++++ Source records

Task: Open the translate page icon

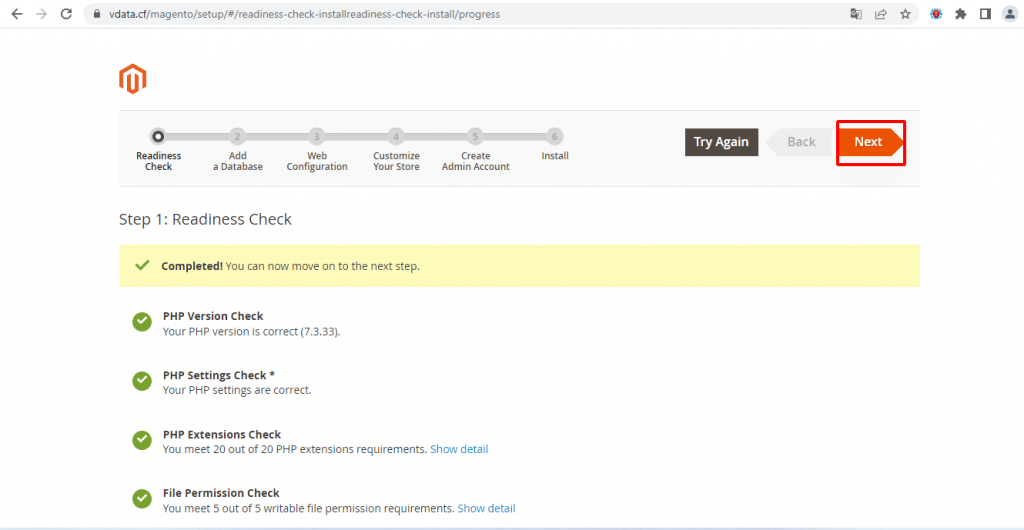Action: click(856, 14)
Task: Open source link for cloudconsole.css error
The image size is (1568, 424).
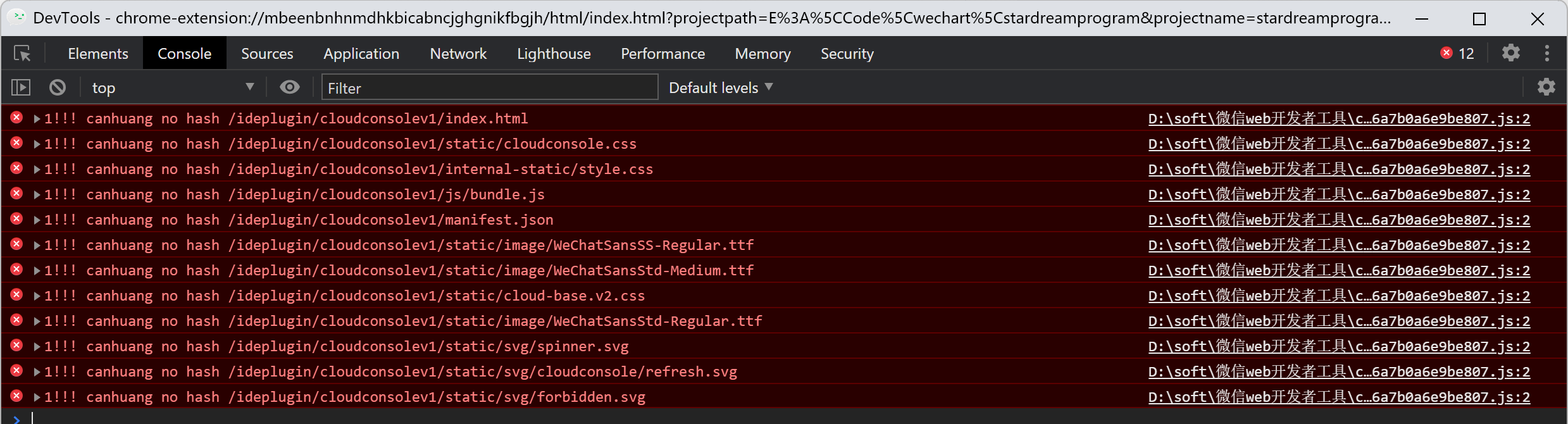Action: tap(1338, 144)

++++++++

The problem:
Arrange the lines above as a Markdown table with the columns Row and Text, numbering each row and skipping blank lines. Leave the pictures out of the answer.

Completed task:
| Row | Text |
|---|---|
| 1 | Task: Open the translate page icon |
| 2 | Action: click(856, 14) |
| 3 | Task: Open source link for cloudconsole.css error |
| 4 | The image size is (1568, 424). |
| 5 | Action: tap(1338, 144) |